Ces résultats remettent en cause l’idée d’un leadership au féminin caractérisé par des compétences présupposées féminines, telles que la bienveillance ou l’altruisme, qui conduiraient les femmes à diriger et mener leurs équipes différemment de leurs homologues masculins considérés, eux, comme plus déterminés.
L’affirmation de telles spécificités est pourtant fréquente, menant tantôt à rejeter les candidatures féminines aux postes de pouvoir – ou du moins à les cantonner à certains d’entre eux -, tantôt à promouvoir au contraire les femmes de manière volontariste pour que l’entreprise puisse tirer parti de qualités dites féminines, considérées a priori comme précieuses et enrichissantes pour l’organisation. Au terme de cette recherche, il s’avère que les femmes manageuses sont des leaders comme les autres, même si notre recherche montre une certaine prégnance des stéréotypes.

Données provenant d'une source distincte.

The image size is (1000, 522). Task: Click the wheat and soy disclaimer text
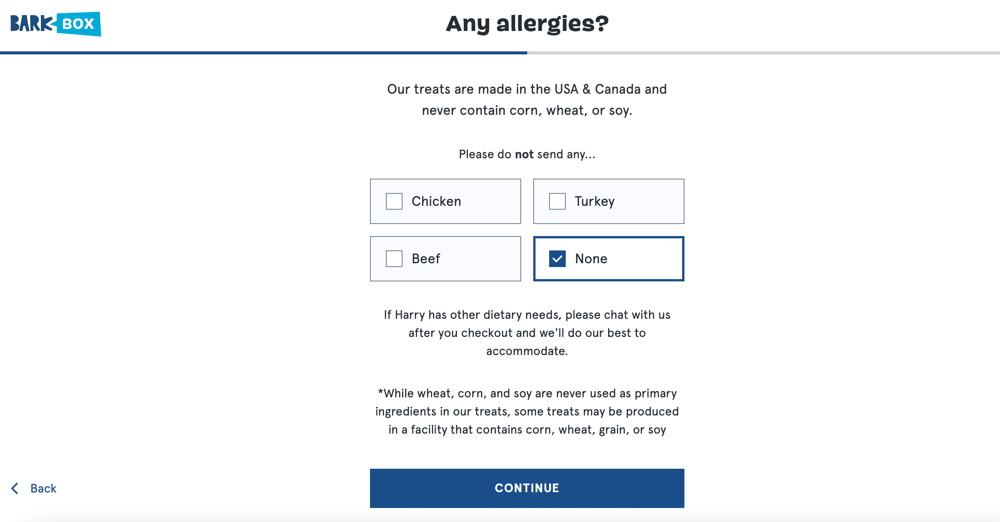527,411
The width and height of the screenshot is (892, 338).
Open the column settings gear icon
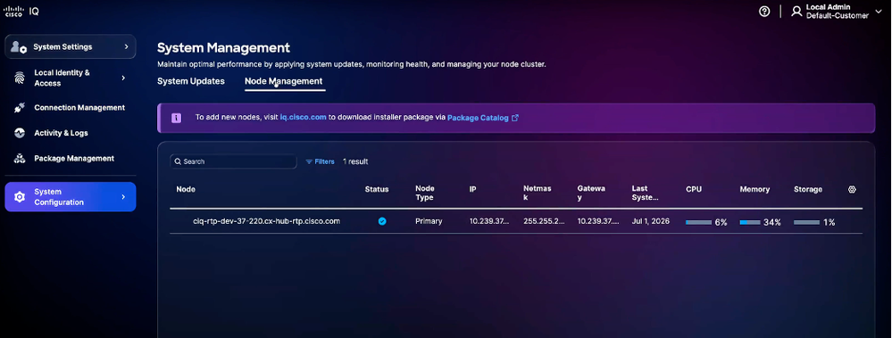click(852, 190)

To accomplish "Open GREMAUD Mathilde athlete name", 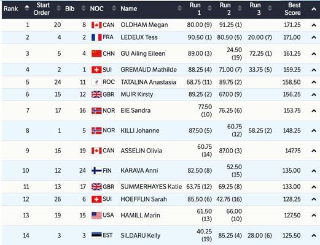I will [x=149, y=70].
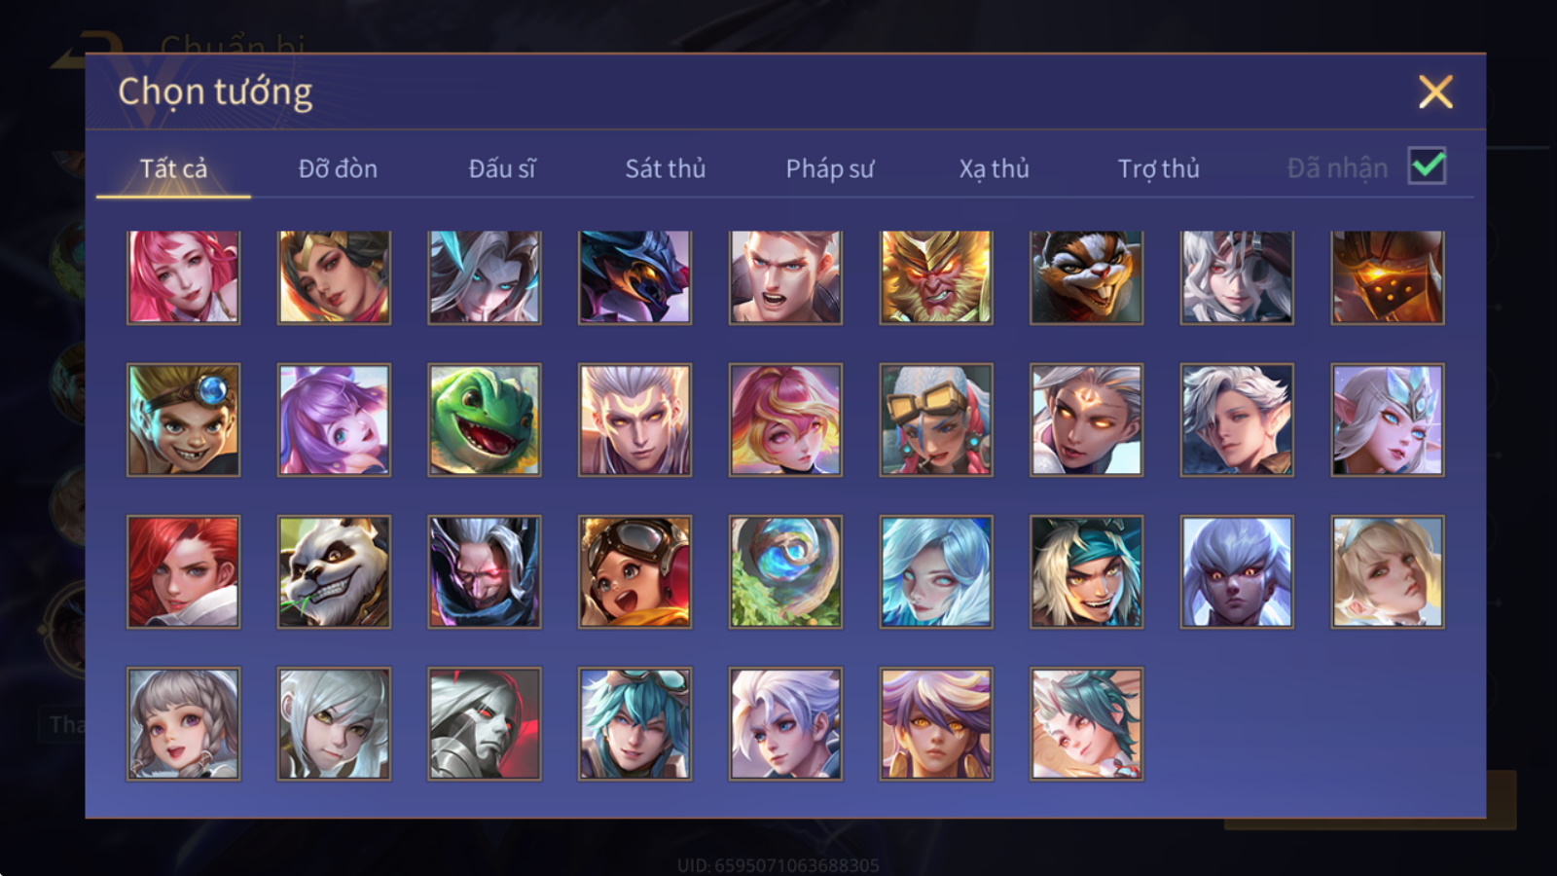
Task: Filter by Xạ thủ tab
Action: coord(994,168)
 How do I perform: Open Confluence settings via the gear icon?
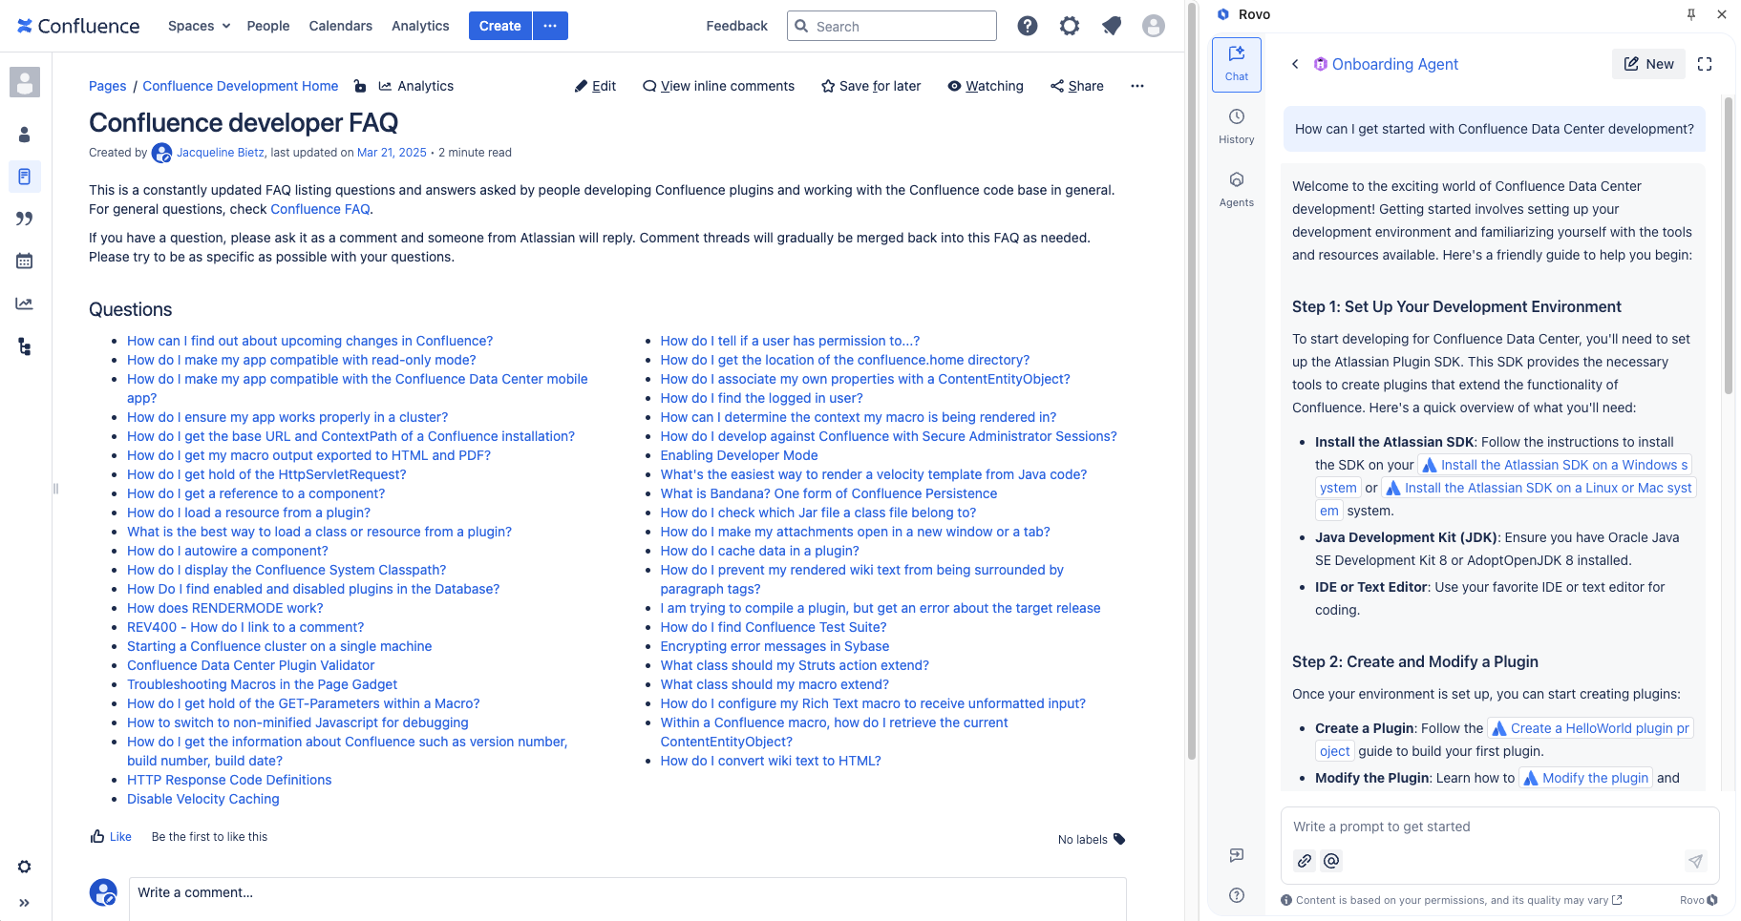pos(1069,26)
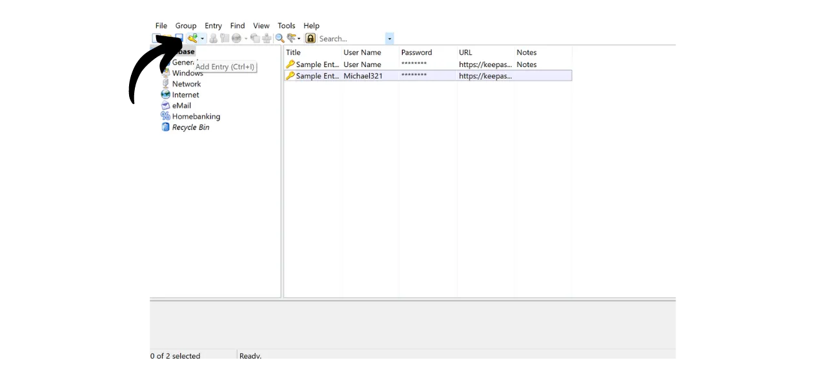Select the Internet group
826x378 pixels.
pos(185,94)
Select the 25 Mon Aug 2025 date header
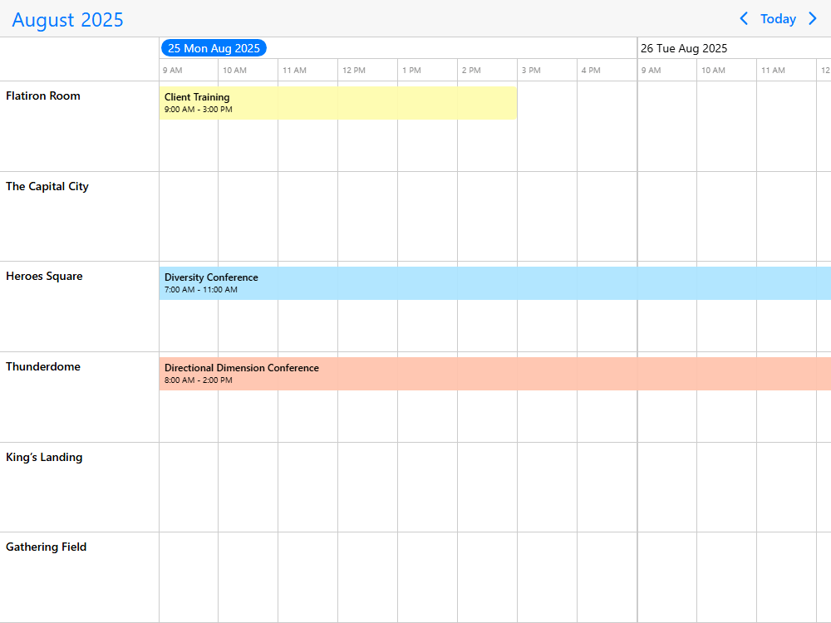The height and width of the screenshot is (623, 831). [214, 48]
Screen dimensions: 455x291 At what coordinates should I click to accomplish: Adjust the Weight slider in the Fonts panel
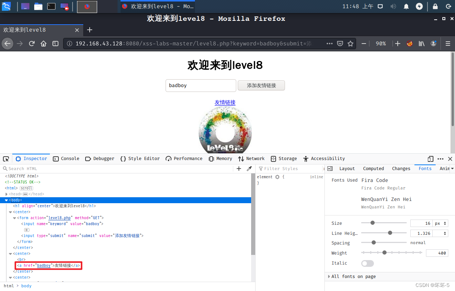pos(384,252)
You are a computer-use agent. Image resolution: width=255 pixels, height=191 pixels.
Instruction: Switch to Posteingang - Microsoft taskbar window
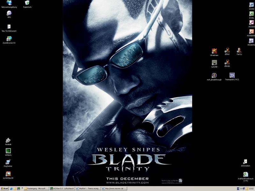pos(37,189)
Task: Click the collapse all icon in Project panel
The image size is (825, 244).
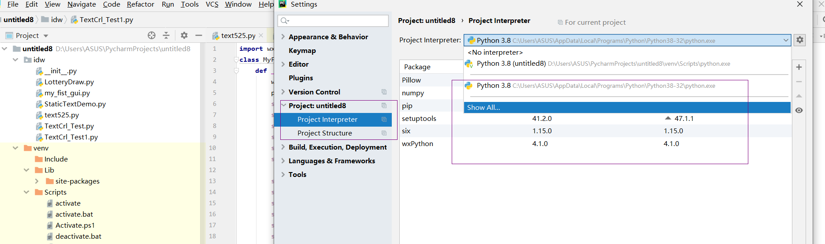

Ainsi, alors que les collaborateurs interrogés ne font pas de distinction entre le leadership de l’un et l’autre sexe, les femmes leaders, lorsqu’elles s’autoévaluent, répondent en mettant en avant ce que l’on attend d’elles, de manière un peu caricaturale, affirmant par exemple plus souvent que leurs homologues masculins qu’elles exercent un leadership participatif, qu’elles favorisent la coopération et qu’elles sont consciencieuses… toutes spécificités qui ne sont pas perçues par les collaborateurs !
L’enquête montre bien l’existence de différences dans l’exercice du leadership. Mais plutôt que des sexes biologiques des personnes concernées, ces différences sont fonction de la manière dont elles perçoivent l’exercice de leur leadership – plus » féminin » ou plus » masculin » – et de l’incidence de ces perceptions sur les attitudes des salariés au travail.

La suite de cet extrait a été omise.